3 Pencantuman waktu terjadinya suatu peristiwa. 4 Penggunaan data pendukung atau kelengkapan informasi atas
kejadian yang ditampilkan. 5 Faktualitas berita, yaitu menyangkut ada tidaknya pencampuran fakta
dengan opini wartawan yang menulis berita. Fairness atau ketidakberpihakan pemberitaan, yaitu yang
menyangkut keseimbangan penulisan berita yang meliputi :
1. Ketidakberpihakan, dilihat dari sumber berita yang digunakan. 2. Ketidahberpihakan dilihat dari ukuran fisik luas kolom.
Validitas keabsahan pemberitaan, diukur dari : Atribusi, yaitu pencantuman sumber berita secara jelas baik identitas
maupun dalam upaya konfirmasi atau check dan re check. Kompetensi pihak yang dijadikan sumber berita yang mendapatkan
informasi yang digunakan untuk mengetahui validitas suatu kronologi peristiwa berita yang menyangkut peristiwa dengan kronologi
kejadiannya, apakah berasal dari apa yang dilihat, atau hanya sekedar kedekatannya dengan media yang bersangkutan atau karena
jabatannya. Kategori ini dibagi menjadi : wartawan, pelaku langsung dan bukan pelaku langsung.
BAB III METODE PENELITIAN
3.1. Definisi Operasional
Penelitian ini menggunakan metodologi riset kuantitatif yang mengharuskan peneliti mersikap obyektif dan memisahkan diri dari data, karena
riset ini menggambarkan suatu masalah yang hasilnya dapat digeneralisasikan. Berdasarkan metodologi di atas, penelitian ini menggunakan metode
analisi isi. Analisis isi digunakan untuk menganlisis isi pesan yang tampak, dengan cara sistematik dan obyektif. Dalam penelitian ini digunakan jenis
penelitian deskriptif yang bertujuan membuat deskripsi secara sistematik, faktual, akurat tentang fakta serta sifat yang dimiliki suatu populasi yang diteliti.
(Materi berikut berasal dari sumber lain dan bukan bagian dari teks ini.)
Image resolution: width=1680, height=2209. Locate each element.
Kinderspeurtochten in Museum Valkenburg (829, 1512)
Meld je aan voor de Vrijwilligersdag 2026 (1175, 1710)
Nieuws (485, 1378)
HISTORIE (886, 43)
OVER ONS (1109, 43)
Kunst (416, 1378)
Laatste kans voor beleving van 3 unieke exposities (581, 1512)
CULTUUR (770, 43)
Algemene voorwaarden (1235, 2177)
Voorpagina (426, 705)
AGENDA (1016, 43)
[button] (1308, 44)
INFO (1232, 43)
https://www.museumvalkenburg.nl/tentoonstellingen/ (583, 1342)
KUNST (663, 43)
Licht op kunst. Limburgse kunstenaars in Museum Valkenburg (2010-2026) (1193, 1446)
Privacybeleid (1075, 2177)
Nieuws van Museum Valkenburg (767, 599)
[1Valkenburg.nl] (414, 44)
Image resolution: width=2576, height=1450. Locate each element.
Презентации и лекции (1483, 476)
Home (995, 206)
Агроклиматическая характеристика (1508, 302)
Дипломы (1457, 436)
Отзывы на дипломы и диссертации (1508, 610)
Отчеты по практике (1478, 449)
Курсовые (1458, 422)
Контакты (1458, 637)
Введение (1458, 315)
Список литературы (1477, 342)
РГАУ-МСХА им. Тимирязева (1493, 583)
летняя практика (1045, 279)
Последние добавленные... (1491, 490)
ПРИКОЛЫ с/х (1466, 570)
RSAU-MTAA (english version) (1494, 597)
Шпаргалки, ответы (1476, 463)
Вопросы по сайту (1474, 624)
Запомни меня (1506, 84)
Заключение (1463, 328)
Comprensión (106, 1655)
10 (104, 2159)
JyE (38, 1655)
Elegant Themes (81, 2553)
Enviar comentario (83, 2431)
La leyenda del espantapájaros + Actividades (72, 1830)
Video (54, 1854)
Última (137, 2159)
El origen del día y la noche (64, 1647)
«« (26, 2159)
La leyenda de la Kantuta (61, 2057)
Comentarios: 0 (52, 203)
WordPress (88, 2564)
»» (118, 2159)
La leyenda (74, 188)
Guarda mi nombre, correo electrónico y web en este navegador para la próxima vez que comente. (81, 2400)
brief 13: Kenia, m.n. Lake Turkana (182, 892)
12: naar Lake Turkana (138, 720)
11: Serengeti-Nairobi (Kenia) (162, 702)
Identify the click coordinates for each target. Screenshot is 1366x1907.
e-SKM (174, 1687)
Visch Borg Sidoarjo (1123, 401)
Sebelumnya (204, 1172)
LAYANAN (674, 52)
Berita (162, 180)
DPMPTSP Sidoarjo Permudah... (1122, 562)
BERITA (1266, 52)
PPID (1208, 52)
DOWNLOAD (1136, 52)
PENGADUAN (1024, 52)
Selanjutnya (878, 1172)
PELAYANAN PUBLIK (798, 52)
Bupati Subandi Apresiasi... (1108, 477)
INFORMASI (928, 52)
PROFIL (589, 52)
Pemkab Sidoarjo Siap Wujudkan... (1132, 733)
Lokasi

3.1.1. P2SEM Prgram Penanganan Sosial Ekonomi Masyarakat
P2SEM program penanganan sosial ekonomi masyarakat adalah program yang ditawarkan oleh sebuah kelompok masyarakat pokmas dengan dana dari
pemerintah. Proses verifikasi terhadap sejumlah kelompok masyarakat pokmas yang menerima dana P2SEM cukup ketat. Untuk pemeriksaan administrasinya
saja bisa membutuhkan waktu 19 hari, karena pemerintah tak ingin dana tersebut salah sasaran. Kelompok yang menerima dana itu atas rekomendasi dari anggota
DPRD Provinsi Jatim yang melakukan penjaringan aspirasi berdasarkan daerah pemilihan di provinsi itu.